In 1556 moet Guido de Brès opnieuw vluchten i.v.m. hevige vervolging. Hij gaat nu naar Frankfurt am Main; na een kort verblijf daar reist hij door naar Zwitserland. In Lausanne en Genève studeert hij bij Beza en Calvijn.

In 1559 begeeft De Brès zich weer naar de Nederlanden. Daar treedt hij in het huwelijk met Catharine Raymond. Hij preekt vooral in Rijssel en in Doornik, zijn vaste woonplaats.

Om duidelijkheid te verschaffen over de omstandigheden waaronder de Nederlandse Geloofsbelijdenis bekend is geworden, eerst iets over de situatie in Doornik.

 

3. Situatie in Doornik

De stad Doornik behoorde pas sinds 1521 tot de Zuidelijke Nederlanden, daarvoor was Doornik korte tijd engels en van 1200 tot 1513 frans. In 1528 viel hier de eerste martelaar.

In 1545 vond de uit Straatsburg gekomen calvinistische predikant Pierre Brully er de vuurdood. Tussen 1550 en 1560 won het calvinisme in de stad sterk aan betekenis. Onder de aanhangers van de "nije leere" maakte de inquisiteur Pieter Titelmans regelmatig slachtoffers. Velen weken uit naar Antwerpen, Frankfurt en Wesel.

Zoals vermeld vestigt De Brès zich in 1559 in de stad. Een van zijn belangrijkste vrienden en medewerkers is de tapijtwerker Jean de Lannoy.

In september 1561 is het ker(k)mis in Doornik. Eén van de hoogtepunten daarvan is de processie die ter ere van de kruisverheffing (rooms katholieke feestdag van 14 september, misschien ter herinnering aan het terugkrijgen door Herachius van het aan de Perzen verloren gegaan kruis), gehouden wordt.

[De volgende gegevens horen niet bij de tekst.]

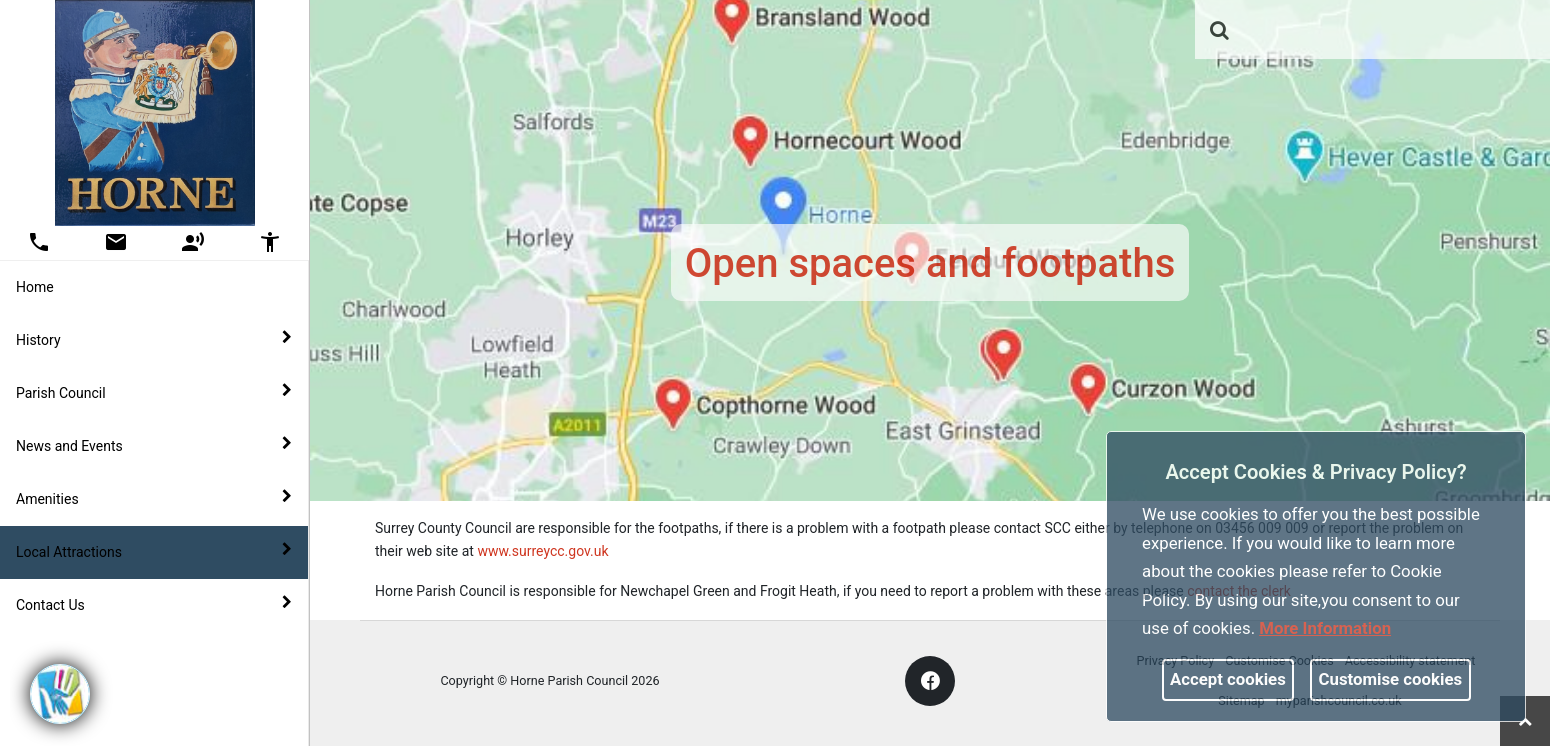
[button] (1221, 32)
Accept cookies (1228, 679)
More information (1325, 628)
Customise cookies (1391, 679)
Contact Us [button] (154, 604)
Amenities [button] (154, 498)
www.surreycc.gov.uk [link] (542, 551)
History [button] (154, 339)
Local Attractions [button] (154, 551)
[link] (1219, 30)
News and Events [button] (154, 445)
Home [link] (35, 287)
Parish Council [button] (154, 392)
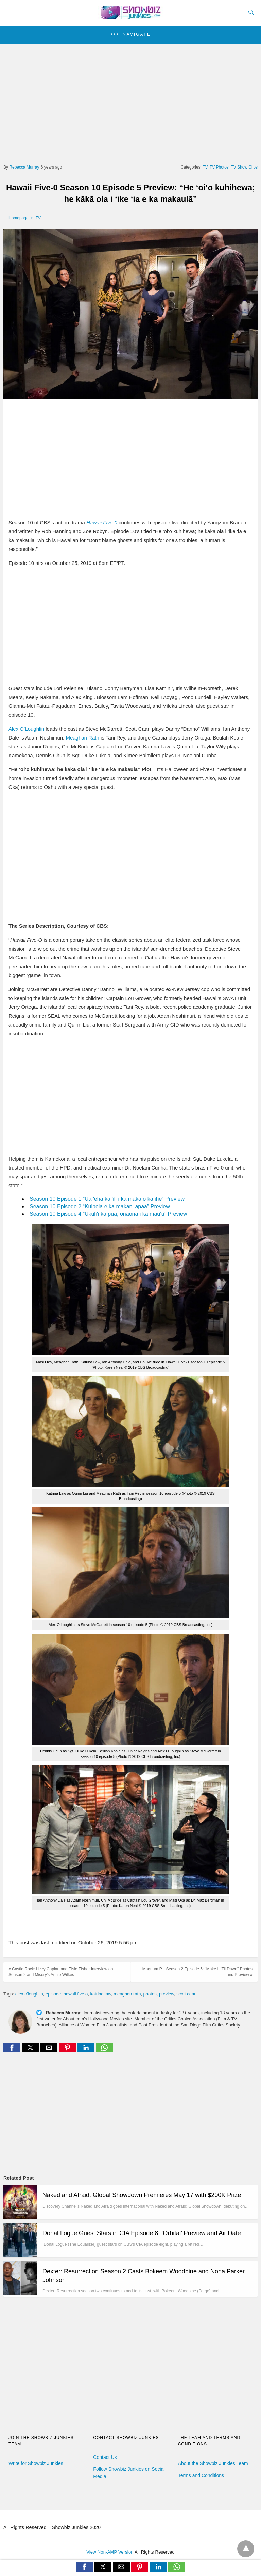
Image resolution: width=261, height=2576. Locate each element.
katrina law (100, 1994)
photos (150, 1994)
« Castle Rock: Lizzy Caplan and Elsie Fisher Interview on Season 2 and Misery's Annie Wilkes (60, 1972)
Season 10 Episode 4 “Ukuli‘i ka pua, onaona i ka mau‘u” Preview (108, 1214)
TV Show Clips (244, 167)
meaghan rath (127, 1994)
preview (166, 1994)
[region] (130, 101)
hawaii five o (76, 1994)
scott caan (186, 1994)
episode (53, 1994)
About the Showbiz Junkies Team (213, 2463)
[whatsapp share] (104, 2050)
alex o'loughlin (29, 1994)
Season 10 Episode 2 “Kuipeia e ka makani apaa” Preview (100, 1206)
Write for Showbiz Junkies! (36, 2463)
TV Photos (219, 167)
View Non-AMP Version (110, 2552)
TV (205, 167)
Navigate (137, 34)
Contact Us (105, 2457)
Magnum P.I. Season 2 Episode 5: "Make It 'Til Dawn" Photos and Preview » (197, 1972)
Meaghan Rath (82, 738)
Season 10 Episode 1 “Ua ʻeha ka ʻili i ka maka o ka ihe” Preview (107, 1199)
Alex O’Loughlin (26, 729)
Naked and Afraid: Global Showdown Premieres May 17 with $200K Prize (141, 2195)
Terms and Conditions (201, 2475)
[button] (130, 35)
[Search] (250, 12)
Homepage (18, 218)
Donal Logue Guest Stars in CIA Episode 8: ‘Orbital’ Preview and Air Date (141, 2233)
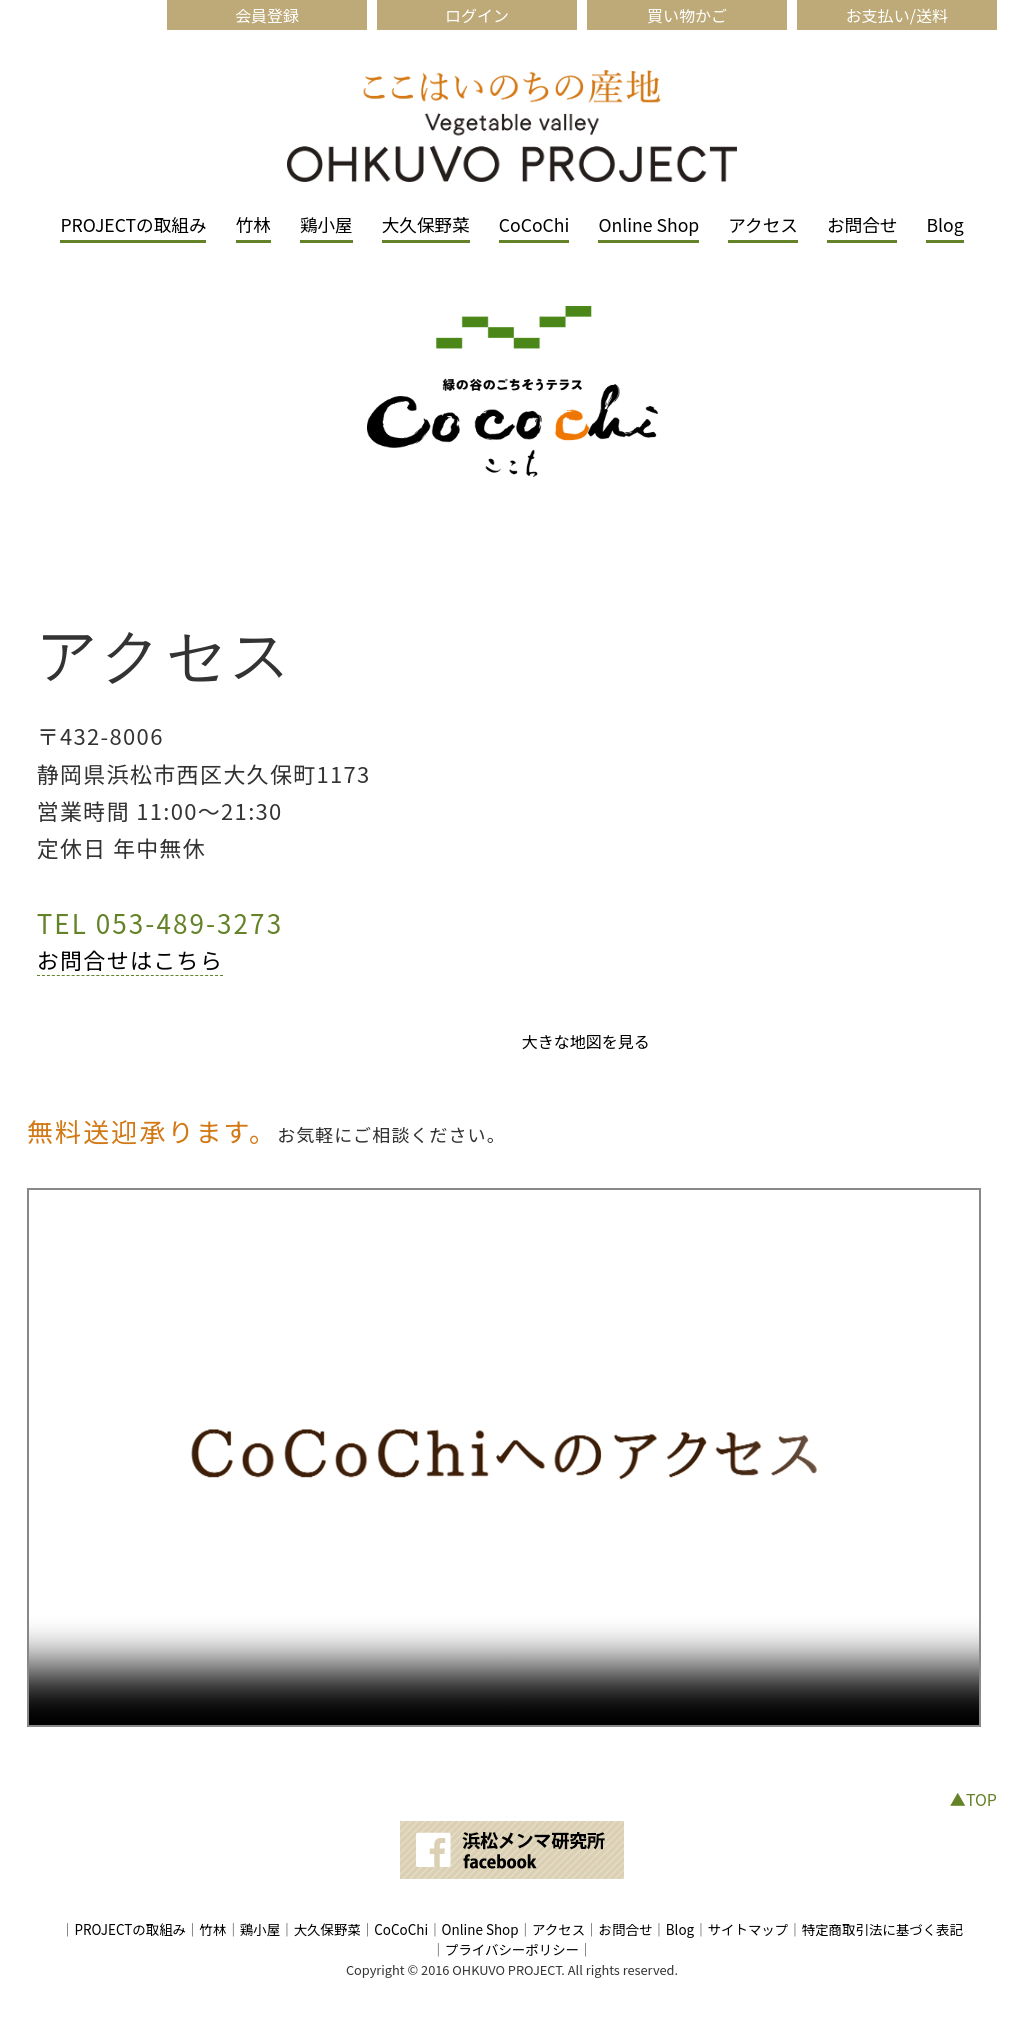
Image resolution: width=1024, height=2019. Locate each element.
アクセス (763, 224)
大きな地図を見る (586, 1041)
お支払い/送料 (897, 15)
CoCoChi (534, 224)
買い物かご (687, 15)
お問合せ (862, 224)
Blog (944, 224)
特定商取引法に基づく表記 (882, 1929)
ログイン (477, 15)
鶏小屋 (326, 224)
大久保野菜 (426, 224)
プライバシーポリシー (512, 1949)
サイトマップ (748, 1929)
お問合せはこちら (130, 959)
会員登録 (267, 15)
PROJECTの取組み (133, 224)
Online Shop (648, 224)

De stad trekt in deze dagen tal van bezoekers: roomsen èn hervormden. De laatste groep bezocht de stad overigens met andere bedoelingen dan de kermisvierders. Op 29 september, de eerste kermisdag, komen 's avonds de calvinisten op straat en zingen de psalmen van Marot en Beza, liefst voor de deur van de hoge roomse geestelijken. Ook de volgende avond wordt er zo'n psalterie, psalmoptocht, gehouden. De deelnemers dragen maskers en blazen de lampen, die met opzet overal nog branden, uit. De Brès en Jean de Lannoy zijn tegen deze optochten en het uitdagende karakter ervan, omdat zij de kwade gevolgen ervan vrezen. Later blijkt dat die vrees terecht is. Voor velen was De Brès' opstelling tegenover de psalteries teleurstellend, juist omdat hij groot gezag genoot onder de hervormden. De Brès van zijn kant verspreidde de eerste exemplaren van de Confession de Foy (Geloofsbelijdenis) en sloeg deze aan de stadspoorten aan, met de bedoeling de overheid en het (r.k.-) volk ervan te overtuigen dat de calvinisten beslist geen revolutionaire bedoelingen hadden. Dit in tegenstelling tot de wederdopers.

De door De Brès gevreesde gevolgen van de psalteries zijn niet uitgebleven. Door de landvoogdes wordt een kommissie ingesteld om de onrust in Doornik tegen te gaan. De kommissie vindt in het huis van Jean du Mortier, een tapijtwever, een exemplaar van de Geloofsbelijdenis en een brief over de vervolging van de christenen. Dit vindt plaats op 15 oktober. Het gevonden boekje maakt op dit moment nog niet veel indruk. In overeenstemming met de wens van de landvoogdes wordt door de kommissie hard opgetreden: velen worden gearresteerd en vervolgens streng gestraft. Onder hen is ook Jean de Lannoy. die evenals De Brès de "psalteries" juist afgekeurd heef!, maar nu pal staat voor zijn geloofsovertuiging en op 1? november de vuurdood ondergaat. De Brès weet tijdig te vluchten. Wel wordt zijn verblijfplaats gevonden, waar ruim 200 exemplaren van de Geloofsbelijdenis worden aangetroffen naast een ruim assortiment van reformatorische lektuur. Het is inmiddels januari 1562. Aan het eind van de maand verlaat de kommissie Doornik, de "ketterij" is vrijwel uitgeroeid. Later zal de hervormde gemeente zich weten te herstellen. Eén belangrijke gebeurtenis, die plaatsvond tijdens het verblijf van de kommissie in Doornik, moet hier nog genoemd worden. In de nacht van 1 op 2 november 1561 werpt Guido de Brès de door hem in hetzelfde jaar opgestelde geloofsbelijdenis over de muur van het kasteel te Doornik. Vooral hierdoor krijgt de Confession de Foy bekendheid, al was ze al eerder aan de poorten van de stad aangeslagen en reeds aangetroffen in de woning van Jean du Mortier.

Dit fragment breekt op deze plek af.